Voting machine and voter identification problems emerged in some U.S. states on Tuesday when Americans went to the polls in midterm elections that will shape the final two years of Barack Obama’s presidency. Although a full picture of the problems was not yet clear, officials and voting rights advocates reported machine failures in North Carolina and Texas, polling breakdowns in a key Florida county and an overall increase in the number of people reporting they were turned away for lack of proper identification. “It all points to problems we need to solve,” said Wendy Weiser, director of the non-partisan Brennan Center Democracy Program. In North Carolina, where a strict election law barring provisional voting outside a voter’s normal precinct was upheld last month by the U.S. Supreme Court, voting was briefly halted at one precinct after officers responded to an altercation between voters and election officials, according to the state’s Democratic Party.
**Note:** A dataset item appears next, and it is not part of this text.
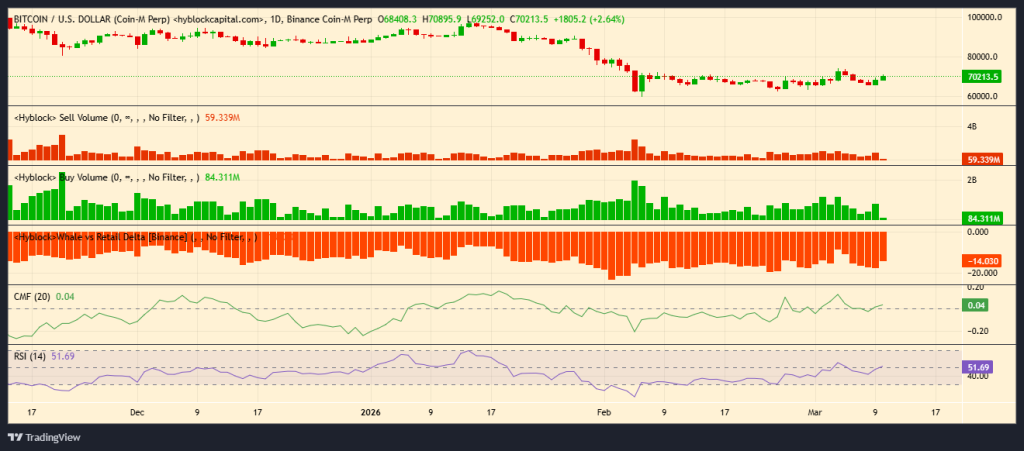
Task: Click the green 84.311M buy volume tag
Action: coord(980,217)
There were also reports of voting machines in Columbus County that were down but later fixed, said Election Protection, a non-partisan voting rights group.
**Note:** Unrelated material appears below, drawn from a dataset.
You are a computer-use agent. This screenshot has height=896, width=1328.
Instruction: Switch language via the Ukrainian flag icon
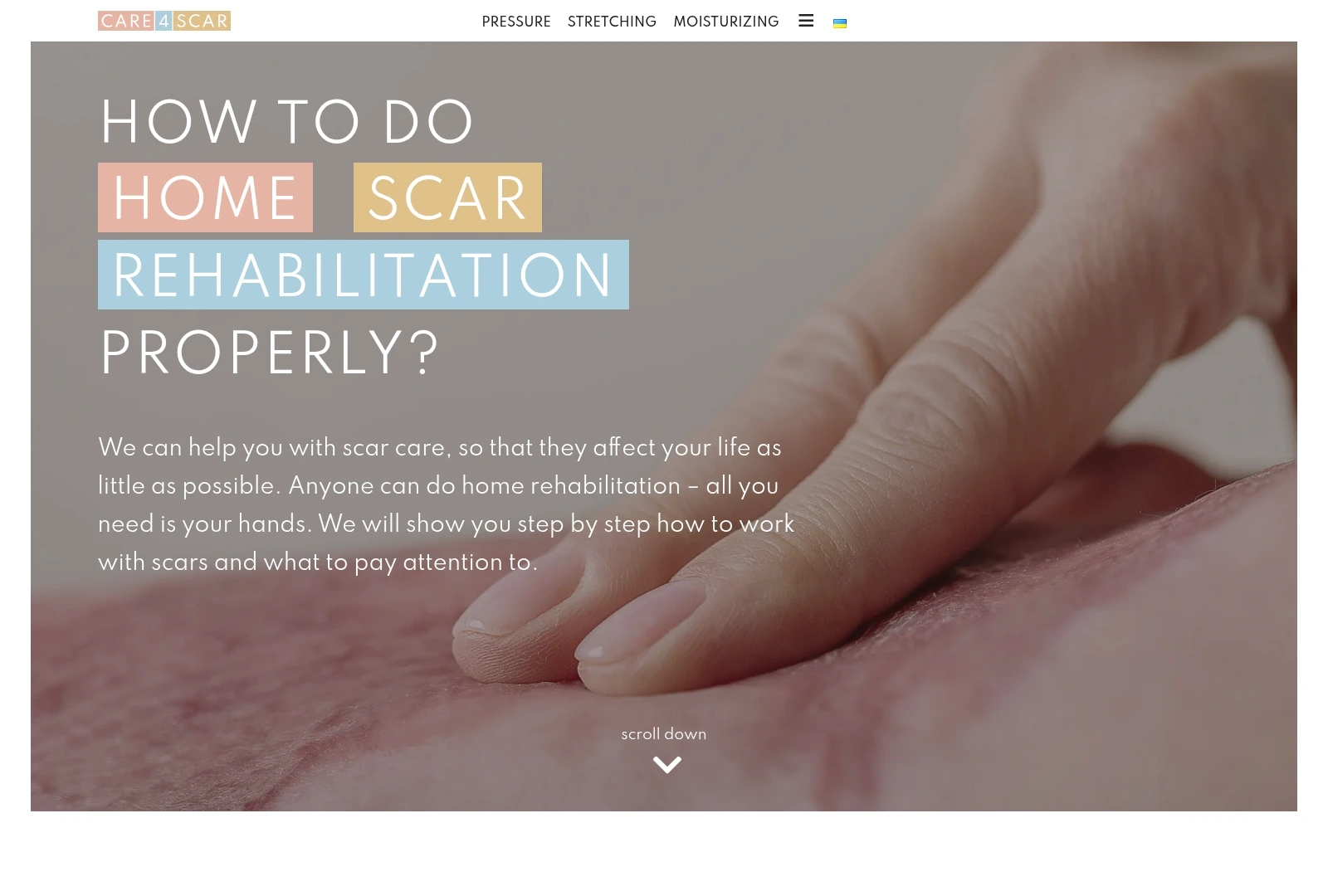[x=840, y=23]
Nearly 15,000 calls had come in to the group from voters across the country reporting problems as of 5 p.m. EST, a spokesman said, up from fewer than 13,000 such calls on election day in 2010. Many of those were from people reporting voter ID issues, the group said.
In Texas, Common Cause, which is monitoring about 45 to 50 polling places in Harris County, which is home to Houston, said some voting machines had outages that resulted in polling places opening late.
In Florida, the campaign of Democratic gubernatorial challenger Charlie Crist petitioned unsuccessfully to extend voting hours in the Democratic Party stronghold of Broward County by two hours, citing polling breakdowns. Among the concerns cited by the Crist campaign were voters unable to update their addresses in order to cast ballots in newly redrawn precincts.